The Footy Blog’s coverage of soccer analytics has taken on more of a “meta” approach in keeping with the editor’s layman’s knowledge of statistical methods in sports. My wheelhouse is picking apart conventional media narratives, not Pythagorean tables. To that end, I haven’t been the only one to acknowledge how US media criticism of Fivethirtyeight election stats blogger (and former baseball statistician) Nate Silver’s methodology reflects the traditional sports pundit’s criticism of analytics in sports.

David Roher’s defense of Silver and the use of analytics in sports on Deadspin yesterday is a must-read for anyone interested in this topic. It’s hard to pick and choose among Roher’s thorough account, but this gets to the core of his argument:

Just like their colleagues in the sports section, the political pundits see the wrong kind of uncertainty in Nate Silver. They associate statistics with mathematical proof, as if a confidence interval were the same thing as the Pythagorean Theorem. Silver isn’t more sure of himself than his detractors, but he’s more rigorous about demonstrating his uncertainty. He’s bad news for the worst members of the punditry, who obscure the truth so their own ignorance looks better by comparison and who make their money on the margin of uncertainty, too.

This to me gets at the heart of the fundamental misunderstanding of how analytics works. I can’t speak for all soccer analytics experts, but I think it can be broadly said that the eventual hope in the field is for a) a set of models and metrics with reliable predictive quality, over an entire season or the course of single game, that can be isolated for regional tactical preferences and player skill (i.e. what a team should do to win more games across all possible worlds); and b) a set of metrics for scouts to help reasonably evaluate the long-term utility of a position player.

But while those goals would truly set the field apart and give it a strong dollar value, it’s likely they are chimerical. In reality, analytics experts just want to make better cases about how individual players should behave together in a football match against a particular opposition in order to win. And they want to make accurate qualitative statements about why a player played well on the day.

Most, if not all, football pundits have done exactly the same thing for years. This team should have done this but didn’t and they lost. This player was good because he tackled well, or was featured in a lot of plays or took a lot of shots.

The difference is statisticians (well, the good ones) ground their statements in empirical evidence. For pundits this is poison, because they associate any form of rigorous scientific empiricism with certainty. In reality, analytics is just a long category of “shoulds.” This is what the Premier League table “should” look like based on transfer spending. Teams with higher shots on goal ratios “should” win more games over the course of a season. Mistaking these “shoulds” for “wills” is a bit like saying a forecast calling for a 60% chance of showers means it will certainly rain.

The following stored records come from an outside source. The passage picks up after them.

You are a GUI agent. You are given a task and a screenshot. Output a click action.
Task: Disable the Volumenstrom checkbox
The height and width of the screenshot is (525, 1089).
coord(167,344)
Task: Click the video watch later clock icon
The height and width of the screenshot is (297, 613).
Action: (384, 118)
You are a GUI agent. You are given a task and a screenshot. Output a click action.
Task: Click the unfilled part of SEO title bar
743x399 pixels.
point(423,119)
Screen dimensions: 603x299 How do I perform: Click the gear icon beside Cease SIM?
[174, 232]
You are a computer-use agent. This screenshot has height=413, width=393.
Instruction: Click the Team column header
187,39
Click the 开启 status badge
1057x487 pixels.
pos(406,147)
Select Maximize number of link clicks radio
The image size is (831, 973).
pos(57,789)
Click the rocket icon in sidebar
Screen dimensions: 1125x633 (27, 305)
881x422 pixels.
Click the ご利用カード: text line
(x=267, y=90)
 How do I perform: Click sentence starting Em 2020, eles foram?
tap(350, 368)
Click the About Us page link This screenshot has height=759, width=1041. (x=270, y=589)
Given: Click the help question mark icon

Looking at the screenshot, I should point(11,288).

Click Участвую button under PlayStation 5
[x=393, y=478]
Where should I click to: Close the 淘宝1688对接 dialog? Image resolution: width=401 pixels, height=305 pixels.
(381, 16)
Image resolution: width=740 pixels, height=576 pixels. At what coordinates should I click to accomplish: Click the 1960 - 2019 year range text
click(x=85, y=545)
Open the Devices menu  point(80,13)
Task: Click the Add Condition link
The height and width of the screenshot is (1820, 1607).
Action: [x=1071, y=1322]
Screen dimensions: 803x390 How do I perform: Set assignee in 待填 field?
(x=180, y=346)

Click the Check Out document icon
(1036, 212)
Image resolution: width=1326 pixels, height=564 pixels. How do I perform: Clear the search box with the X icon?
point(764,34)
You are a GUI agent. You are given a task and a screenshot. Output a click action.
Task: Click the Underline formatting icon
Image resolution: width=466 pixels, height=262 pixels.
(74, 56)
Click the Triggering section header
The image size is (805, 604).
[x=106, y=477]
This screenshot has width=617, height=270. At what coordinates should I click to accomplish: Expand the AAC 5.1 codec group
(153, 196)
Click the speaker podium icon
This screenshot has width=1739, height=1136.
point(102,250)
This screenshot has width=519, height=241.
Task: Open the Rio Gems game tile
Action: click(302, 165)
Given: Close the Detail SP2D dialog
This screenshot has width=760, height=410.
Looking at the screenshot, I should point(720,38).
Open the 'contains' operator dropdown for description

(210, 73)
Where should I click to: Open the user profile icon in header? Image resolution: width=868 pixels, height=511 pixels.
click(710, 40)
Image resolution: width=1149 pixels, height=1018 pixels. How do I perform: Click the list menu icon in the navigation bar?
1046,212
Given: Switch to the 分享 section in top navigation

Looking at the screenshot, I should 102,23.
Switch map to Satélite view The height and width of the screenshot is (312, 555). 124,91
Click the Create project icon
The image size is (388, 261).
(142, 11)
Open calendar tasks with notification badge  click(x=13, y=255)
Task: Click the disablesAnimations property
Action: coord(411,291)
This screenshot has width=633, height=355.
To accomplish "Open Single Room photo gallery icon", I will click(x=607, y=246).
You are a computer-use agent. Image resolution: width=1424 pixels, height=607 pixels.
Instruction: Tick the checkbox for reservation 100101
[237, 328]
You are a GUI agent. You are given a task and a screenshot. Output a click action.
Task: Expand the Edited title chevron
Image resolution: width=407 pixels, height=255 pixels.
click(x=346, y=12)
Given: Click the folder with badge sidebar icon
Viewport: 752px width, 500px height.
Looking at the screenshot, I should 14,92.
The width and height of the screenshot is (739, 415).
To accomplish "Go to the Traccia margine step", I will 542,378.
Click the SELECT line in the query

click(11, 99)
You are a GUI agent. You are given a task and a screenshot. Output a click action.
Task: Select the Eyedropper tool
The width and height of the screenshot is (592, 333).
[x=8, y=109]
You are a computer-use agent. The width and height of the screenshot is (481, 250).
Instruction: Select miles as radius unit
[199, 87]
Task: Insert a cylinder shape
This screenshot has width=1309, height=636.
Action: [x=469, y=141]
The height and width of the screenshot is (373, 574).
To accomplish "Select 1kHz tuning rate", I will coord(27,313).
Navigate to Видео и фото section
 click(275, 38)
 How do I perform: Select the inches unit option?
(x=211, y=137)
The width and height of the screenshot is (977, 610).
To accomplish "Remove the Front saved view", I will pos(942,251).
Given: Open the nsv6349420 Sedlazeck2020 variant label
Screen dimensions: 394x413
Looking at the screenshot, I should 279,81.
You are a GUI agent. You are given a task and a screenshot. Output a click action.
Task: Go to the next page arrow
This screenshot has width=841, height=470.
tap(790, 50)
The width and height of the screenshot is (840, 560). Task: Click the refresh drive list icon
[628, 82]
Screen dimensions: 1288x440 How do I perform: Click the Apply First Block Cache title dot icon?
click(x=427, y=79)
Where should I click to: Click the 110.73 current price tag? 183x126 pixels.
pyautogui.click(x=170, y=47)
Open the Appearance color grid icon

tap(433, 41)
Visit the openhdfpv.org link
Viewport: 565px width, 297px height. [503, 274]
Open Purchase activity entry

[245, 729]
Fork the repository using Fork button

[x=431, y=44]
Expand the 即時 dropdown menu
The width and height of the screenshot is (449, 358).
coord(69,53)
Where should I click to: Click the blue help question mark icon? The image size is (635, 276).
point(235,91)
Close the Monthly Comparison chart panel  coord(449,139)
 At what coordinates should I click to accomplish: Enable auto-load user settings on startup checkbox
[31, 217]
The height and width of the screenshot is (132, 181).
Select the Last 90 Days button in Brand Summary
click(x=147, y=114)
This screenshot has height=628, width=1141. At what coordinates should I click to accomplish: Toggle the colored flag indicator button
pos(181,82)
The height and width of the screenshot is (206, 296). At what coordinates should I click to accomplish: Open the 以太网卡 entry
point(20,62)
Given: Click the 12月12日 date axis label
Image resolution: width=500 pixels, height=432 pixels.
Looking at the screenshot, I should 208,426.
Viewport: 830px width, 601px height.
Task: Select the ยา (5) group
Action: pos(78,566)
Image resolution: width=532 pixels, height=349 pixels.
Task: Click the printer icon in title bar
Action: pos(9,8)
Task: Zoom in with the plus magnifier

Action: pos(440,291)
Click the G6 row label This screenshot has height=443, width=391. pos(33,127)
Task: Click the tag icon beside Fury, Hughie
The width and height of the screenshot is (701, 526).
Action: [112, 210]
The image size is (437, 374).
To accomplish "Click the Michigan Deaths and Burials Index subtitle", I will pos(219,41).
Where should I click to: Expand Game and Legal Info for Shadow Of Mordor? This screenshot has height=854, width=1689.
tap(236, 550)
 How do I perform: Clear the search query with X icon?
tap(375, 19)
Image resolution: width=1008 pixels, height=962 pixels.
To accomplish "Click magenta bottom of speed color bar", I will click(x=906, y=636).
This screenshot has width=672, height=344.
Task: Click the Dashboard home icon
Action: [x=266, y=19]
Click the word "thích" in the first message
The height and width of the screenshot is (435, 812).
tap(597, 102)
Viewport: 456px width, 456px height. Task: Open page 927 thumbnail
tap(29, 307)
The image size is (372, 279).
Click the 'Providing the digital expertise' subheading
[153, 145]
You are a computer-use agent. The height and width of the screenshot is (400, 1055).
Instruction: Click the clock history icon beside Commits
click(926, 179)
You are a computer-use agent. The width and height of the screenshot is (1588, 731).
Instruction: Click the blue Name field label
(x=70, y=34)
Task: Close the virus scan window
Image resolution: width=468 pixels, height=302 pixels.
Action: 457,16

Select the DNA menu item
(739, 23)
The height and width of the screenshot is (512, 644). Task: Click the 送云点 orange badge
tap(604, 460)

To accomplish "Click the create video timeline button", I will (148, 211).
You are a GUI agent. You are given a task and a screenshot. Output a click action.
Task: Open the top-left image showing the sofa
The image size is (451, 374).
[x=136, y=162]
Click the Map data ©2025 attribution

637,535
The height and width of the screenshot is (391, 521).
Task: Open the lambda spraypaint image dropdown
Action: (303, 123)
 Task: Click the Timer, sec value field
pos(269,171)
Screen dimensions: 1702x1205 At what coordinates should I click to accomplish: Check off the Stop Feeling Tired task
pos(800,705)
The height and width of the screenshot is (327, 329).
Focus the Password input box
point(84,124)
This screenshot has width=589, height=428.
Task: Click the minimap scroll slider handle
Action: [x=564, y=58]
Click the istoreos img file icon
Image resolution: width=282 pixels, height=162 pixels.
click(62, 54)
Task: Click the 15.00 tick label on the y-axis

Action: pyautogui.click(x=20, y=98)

Weather forecasting is a good example here. That 60% is a probability, not a certainty. But that probability was determined by empirical evidence offered by meteorological science, not because of the way the air smells or because of grandpa’s swollen knee or because it rained yesterday or because there are clouds in the sky. We don’t expect pundits to make weather forecasts; why do we accept their pronouncements in something as serious as football, let alone something as frivolous as politics?